Our opinion is that the dog tooth produced this fracture plane within the two corticals, and the elasticity of the young mandible contributed to this type of fracture, similar to the “greenstick” fracture that occurs in long bones [15].

Dog-bite wounds are often left open for some days because of their reputation for infection if primarily closed. Like other authors [16], our experience shows that open-wound dog bites could be safety closed primarily without increased incidence of infection if you clean wounds properly and use adequate antibiotic therapy.

On one hand, it is also interesting to discuss the use of titanium miniplates versus resorbable miniplates (polylactic acid, polyglycolic acid, and polydioxanone) often used in children [17,18,19,20]. Even though we have no wide experience with resorbable materials, we consider that mandible fractures always have to be treated with titanium because it gave us more biomechanical safety in this clinical case.

On the other hand, the zygomatic fracture has different biomechanics and could have been repaired with resorbable material.
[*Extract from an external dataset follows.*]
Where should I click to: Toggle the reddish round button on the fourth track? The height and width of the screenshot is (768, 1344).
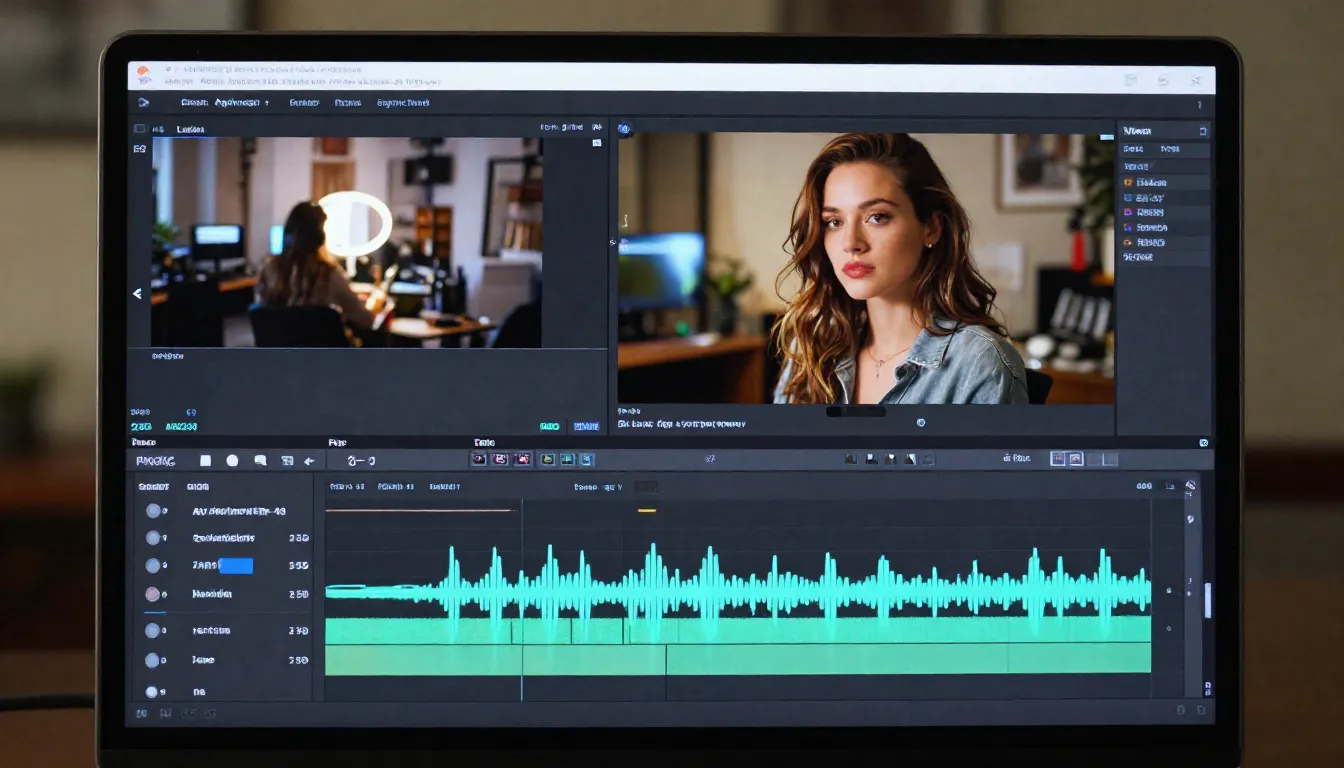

However, according to some authors the nonreabsorbable material would not interfere with bone growth unless it was fixated over ossification points.1,15 We decided to place miniplates at the orbital rim over some malar ossification points, knowing that our surgical plan is to remove the miniplates in 6 months. Finally, our decision to use nonreabsorbable plates is based on the economic costs and overcoming the initial learning curve for the placement of resorbable plates.